- [EXTRAIT]
....

L'indemnisation est celle qui permettra aux consorts X...evavasseur de jouir d'un bien exempt de vice.
Sur les travaux de reprise:
Monsieur C... a examiné les deux devis qui lui ont été remis par les consorts X...evavasseur, les époux Z... ne lui ayant pas fourni de devis. Il estime que «Vu l'état de l'installation et plus particulièrement de la distribution, (') il faut reprendre intégralement les réseaux. En effet, les circuits étant tous mélangés, nous ne pouvons pas faire autrement que de refaire à neuf l'ensemble des alimentations.»
Sur la base des devis produit, l'expert a évalué le coût des travaux à la somme de 14 631,18 € TTC avec une TVA au taux de 7%. Après actualisation du taux de TVA à 10%, ce coût est de 15 041,40 € TTC. Il sera fait droit à la demande des consorts X...evavasseur sur ce point.
Les consorts X...evavasseur demandent en outre le paiement d'une somme de 6 314,33 € au titre des travaux de maçonnerie et d'une somme de 3164,79€ au titre des travaux de peinture. Ces devis n'ont pas été soumis à l'expert qui n'a pas dans son évaluation retenu la nécessité d'autres travaux que la stricte remise aux normes de l'installation électrique. Dans un dire du 26 juillet 2013, le conseil des consorts X...evavasseur a indiqué que les travaux envisagés par les acquéreurs ne prévoyaient pas de percement des murs et que ceux-ci n'ont eu lieu qu'en raison des défauts de l'installation électrique.

....

- [CONSIGNE] Citez mot pour mot la partie de l'extrait sur les travaux de reprise comprise entre « Sur la base » et « défauts de l'installation électrique. », ces deux passages inclus.

- [EXTRAIT DE DONNÉES]
....

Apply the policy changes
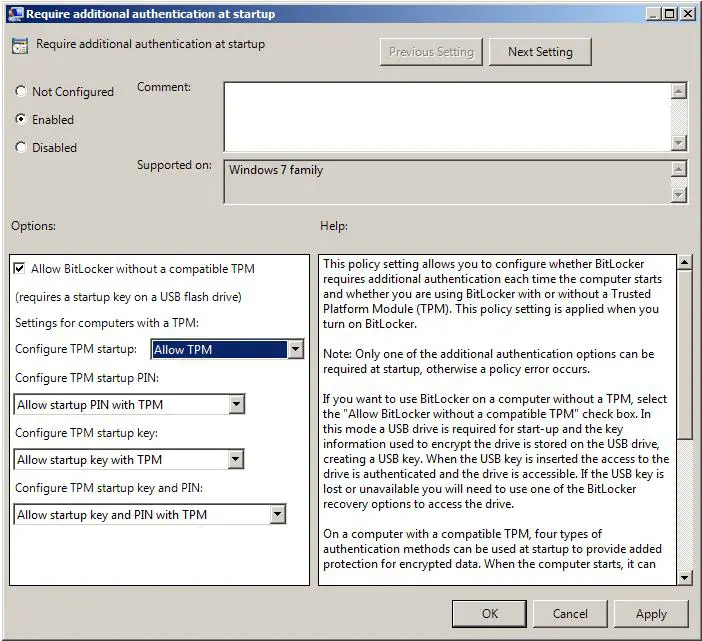This screenshot has height=641, width=702. 651,613
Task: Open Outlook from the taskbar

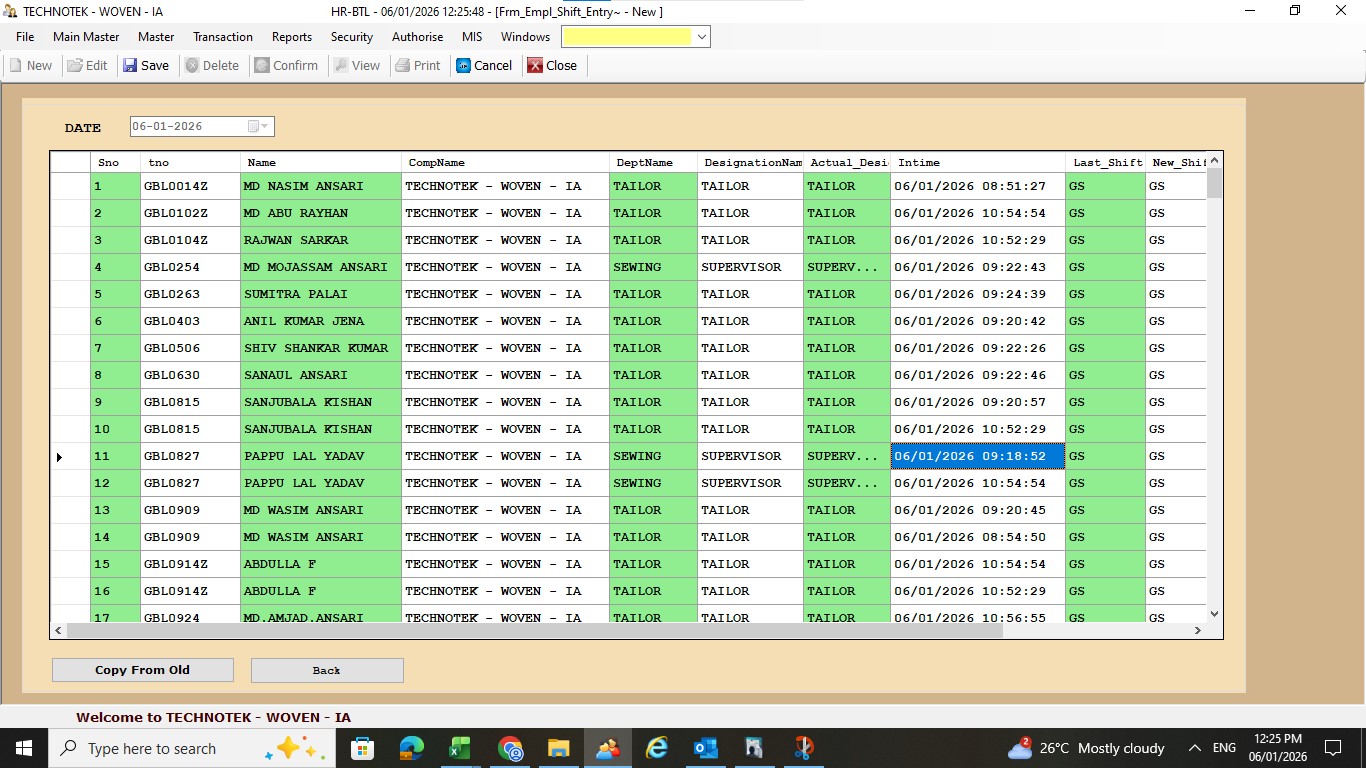Action: [x=706, y=748]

....

- [RÉPONSE]
Sur la base des devis produit, l'expert a évalué le coût des travaux à la somme de 14 631,18 € TTC avec une TVA au taux de 7%. Après actualisation du taux de TVA à 10%, ce coût est de 15 041,40 € TTC. Il sera fait droit à la demande des consorts X...evavasseur sur ce point.
Les consorts X...evavasseur demandent en outre le paiement d'une somme de 6 314,33 € au titre des travaux de maçonnerie et d'une somme de 3164,79€ au titre des travaux de peinture. Ces devis n'ont pas été soumis à l'expert qui n'a pas dans son évaluation retenu la nécessité d'autres travaux que la stricte remise aux normes de l'installation électrique. Dans un dire du 26 juillet 2013, le conseil des consorts X...evavasseur a indiqué que les travaux envisagés par les acquéreurs ne prévoyaient pas de percement des murs et que ceux-ci n'ont eu lieu qu'en raison des défauts de l'installation électrique.